The water of youth is a symbol of both rebirth and ignorance in the story. Dr. Heidegger’s four guests trust that the water will restore their youth after years of growing old. The water of youth triggers “a healthful suffusion on their cheeks, instead of the ashen hue that made them look so corpse-like” (20). With the water of youth, the four guests are reborn physically and mentally. However, they are ignorant of Dr. Heidegger’s advice to utilize wisdom and patience when drinking the water. According to Dr. Heidegger, their lifetime of experience gives them an advantage in their second chance at youth, but the water of youth blinds the guests to that fact the more they ingest it. Then, when the water of youth runs dry, they return to their old states. Dr. Heidegger does not drink the water of youth, rejecting the return to youth and ignorance.

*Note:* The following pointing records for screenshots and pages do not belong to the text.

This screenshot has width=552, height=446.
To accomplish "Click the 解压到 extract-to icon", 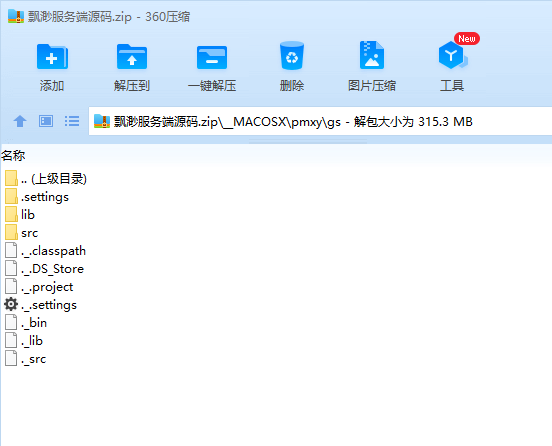I will click(132, 57).
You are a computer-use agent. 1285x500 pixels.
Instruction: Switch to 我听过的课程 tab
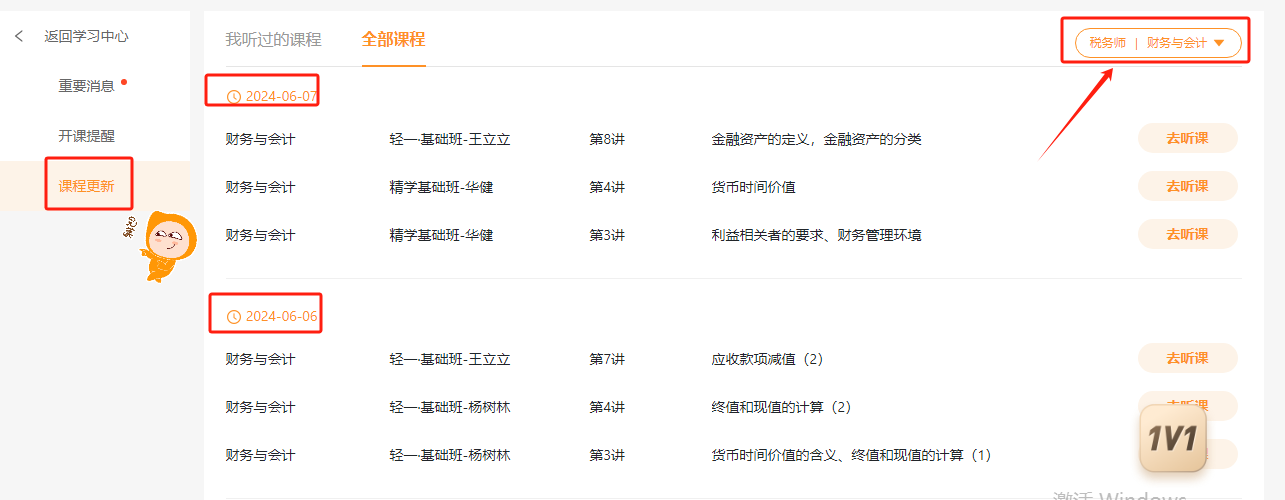click(273, 40)
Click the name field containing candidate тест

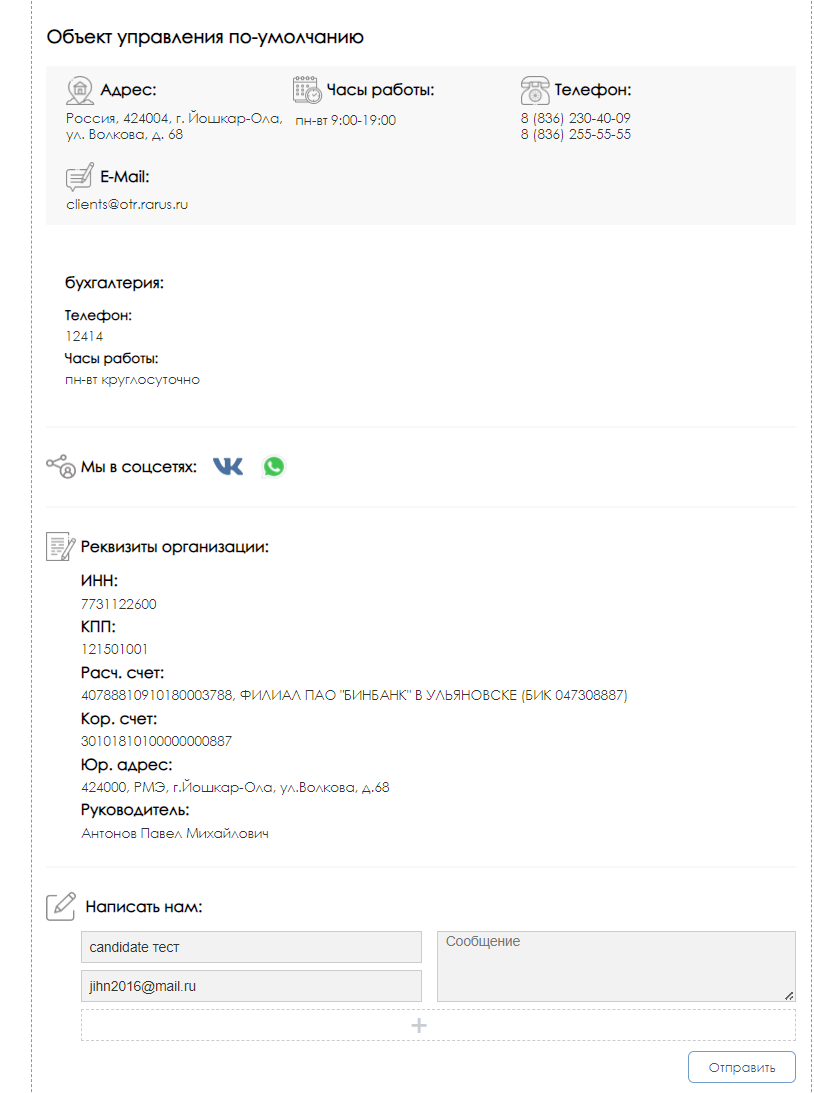click(252, 947)
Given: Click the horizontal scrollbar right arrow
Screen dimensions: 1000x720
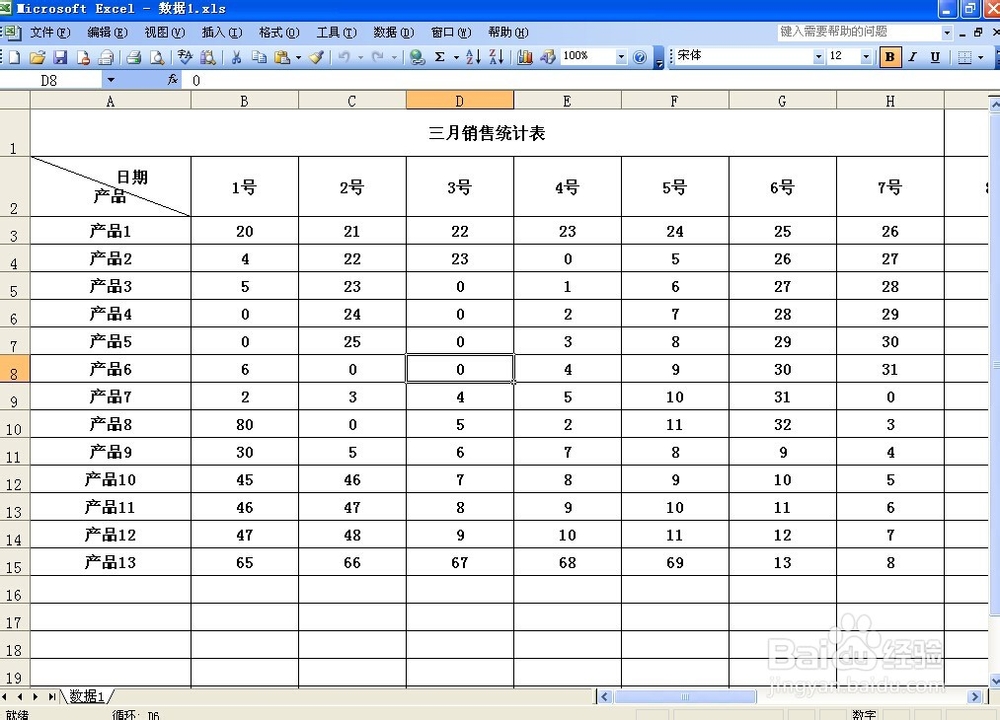Looking at the screenshot, I should [x=975, y=696].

The rose symbolizes love, memory, and the human body in the story. Dr. Heidegger uses the “withered and crumbling flower” (17) that his lover Sylvia Ward had given him to show his guests what could happen to an object when changed by the water of youth. The guests who “look as if they had never known what youth or please was” (19) see the rose as a symbol of themselves and witness it’s transformation from its withered state into the flower that looks “as fresh as when Sylvia Ward had first given it to her lover” (17). Not only do they improve physically, but they improve spiritually as well. The passions that the guests had in their youth are also given life under the influence of the water of youth. The three gentlemen’s love for Widow Wycherly is also revived. Their passion for Widow Wycherly’s hand in marriage that had withered away, like the rose, is reignited. She, “a blooming girl” (24), comes to be like Dr. Heidegger’s rose.
The mirror in Dr. Heidegger’s study is a symbol of reflection and truth in the story. In the beginning of the story, the mirror is said to contain the “spirits of all the doctor’s deceased patients” (14). The implication is that when Dr. Heidegger looks in his mirror, he is reminded of them if not confronted by them. Later, the mirror reflects another awful truth when it reflects three shriveled old men grasping at an old woman instead of three young men and a young woman with the “gush of young life” (23) running through their veins. The guests, who despise their reflection, are met with the truth or reality of their lives. In addition, Widow Wycherly utilizes the mirror to confirm her beauty after drinking the water of youth, “to see whether some long-remembered wrinkle or crow’s foot had indeed vanished” (22). She isn’t satisfied with her reflection until she becomes intoxicated by the water of youth, which quickly causes her perception of herself to become unrecognizable. However, once the water of youth has “effervesced away,” (27) she is met with her true reflection again.